+++ MATERIAL FOR THE TASK
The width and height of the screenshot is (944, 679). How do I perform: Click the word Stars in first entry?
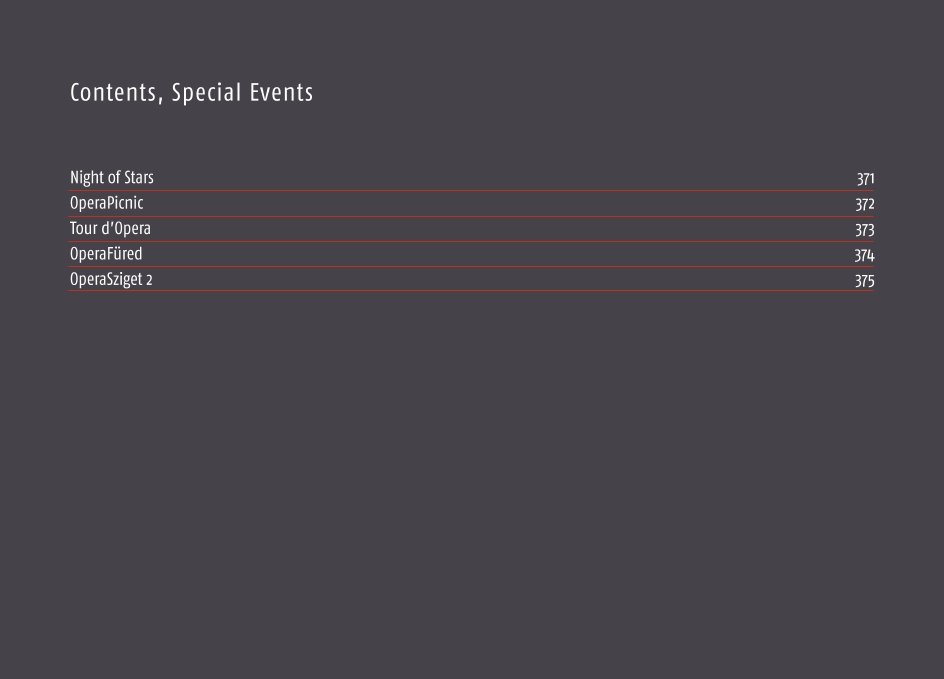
++++++
+++ MATERIAL FOR THE TASK
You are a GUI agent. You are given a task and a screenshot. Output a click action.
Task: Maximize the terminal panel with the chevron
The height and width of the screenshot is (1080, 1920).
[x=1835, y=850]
++++++
→ PROMPT
Scale the listing above by 0.65, writing out again every line from the one that contains "You are a GUI" through the one that contains "[x=1835, y=850]", requests included. Multiply each coordinate in the answers by 0.65 and round to a whole number with halves going up, while leaving every other number as it stands.

→ TASK RESPONSE
You are a GUI agent. You are given a task and a screenshot. Output a click action.
Task: Maximize the terminal panel with the chevron
The height and width of the screenshot is (1080, 1920).
[x=1193, y=553]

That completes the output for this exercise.